I am not sure if I understood it correctly.

In other words, this simple idea just says that you should not dispatch two receivers at the same time, even if it were possible. Because it is simpler.

Then you demonstrate that there may be some ambiguity, that if you can dispatch by explicit receiver and by receiver defined by the class of that method, you prioritize the explicit (extension) one. Is that right? Ok, but I didn’t consider this ambiguous case. After all, it is already ambiguous that inside the extension instance method, the “this” reference is already ambiguous, may mean two different things, and is actually defined to prefer the explicit receiver, not the instance of the method.

So again, I would argue that you could design the dispatch to support direct call e.g.

next?.write()

There is no ambiguity here, is it? You have the implicit instance parameter, and the explicit receiver, and they are of different types. And there is no method with the same name, that would accept only receiver or only instance, there is just this one method that requires both. So either you can dispatch it, or report an error.

The same is with calling the super method. It is clear that if the method has a receiver, and the super method has a receiver of the same type, that it is intended to pass it from the subclass to the super implementation. Where is the problem?

So I think conceptually there is no problem here. It may introduce some new nasty ambiguities, which you can easily avoid. And it may be more complicated to actually wire the callers correctly.

I mean theoretically yeah you could have next?.write() work by using the types to figure it out.
However, this would actually result in ambiguities and clashes in pre-existing code.
For instance.

fun Writable.write() = TODO()

next?.write() would previously resolve to that extension, but now it would resolve to the member extension with your proposal.
Also, what you want could (I think) be achieved with:

context(w: Writer)
fun Writable.write() = w.write()

So it’s not like it’s impossible to have this work, it just might introduce issues in pre-existing code.

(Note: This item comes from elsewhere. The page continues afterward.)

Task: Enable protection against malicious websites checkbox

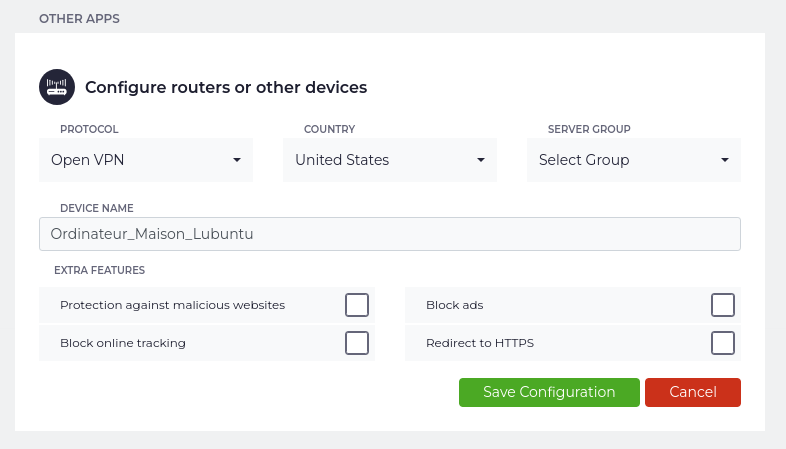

Another question is how does your design handle operators? Operators right now use that same “explicit receiver” idea. If we had:

interface Writable {
    operator fun Writer.unaryPlus()
}

Then would +(node!!) work? I don’t know if I like that very much personally. Maybe you’d want your design to only work on non-operators then, but how do you handle node?.unaryPlus() then?

Yes, doing it retro-actively could be a breaking change.

Maybe it could be remedied by (a) enabling it with compiler flag and (b) supporting only cases where it would be not ambiguous, or it would have the least precedence, so it would not change existing code. I believe this is possible.

My question was more conceptual, I don’t really expect someone would be actually fixing it.